[Exercise input]

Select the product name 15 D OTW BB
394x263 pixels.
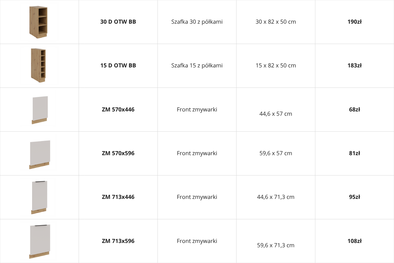pyautogui.click(x=118, y=65)
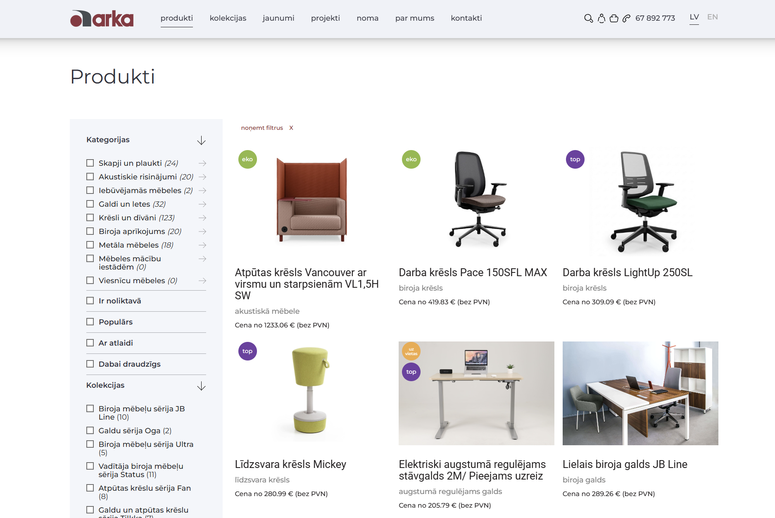Switch the language to EN
775x518 pixels.
pos(713,17)
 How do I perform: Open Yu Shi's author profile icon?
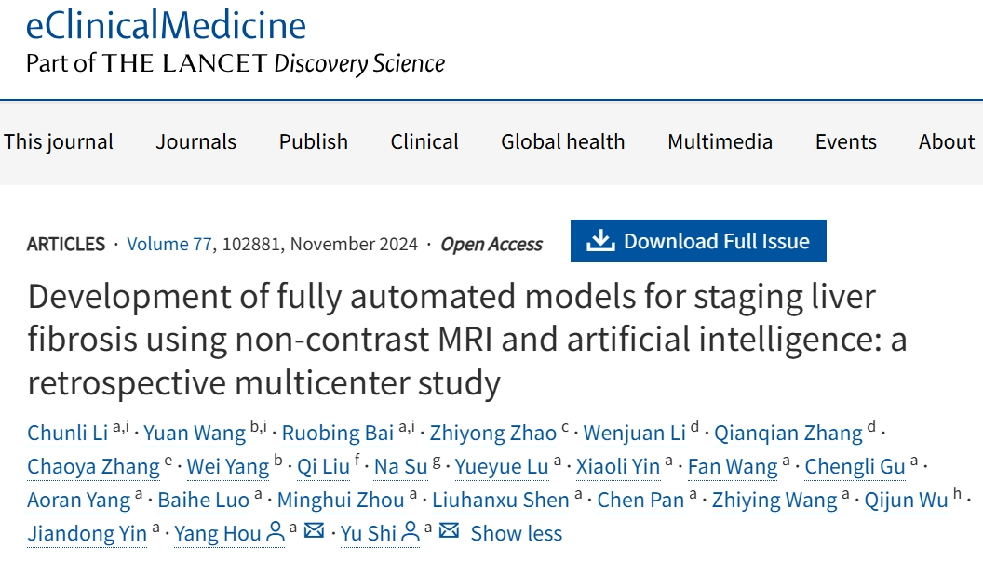coord(410,532)
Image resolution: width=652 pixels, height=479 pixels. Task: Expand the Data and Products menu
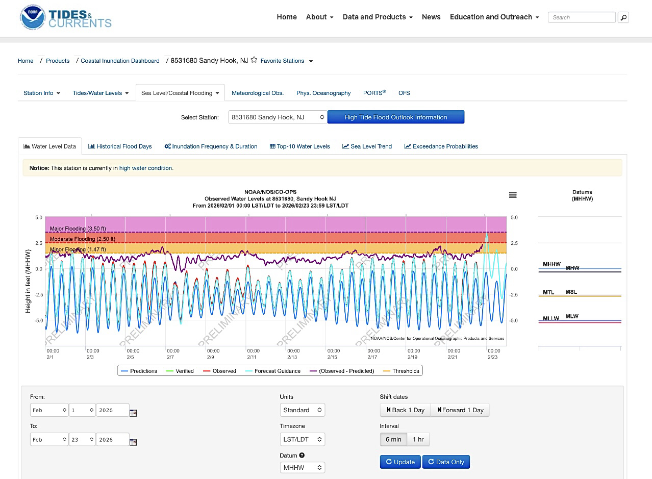(x=377, y=17)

[/Exercise input]

# What you will do
In the records above, find the line containing "394x263 pixels.", then write out exactly that line and every later one through the last, omitting pictures.

# Solution below
394x263 pixels.
pyautogui.click(x=118, y=65)
Switch the language to EN
775x518 pixels.
pos(713,17)
 How do I perform: Open Yu Shi's author profile icon?
coord(410,532)
Image resolution: width=652 pixels, height=479 pixels. Task: Expand the Data and Products menu
(x=377, y=17)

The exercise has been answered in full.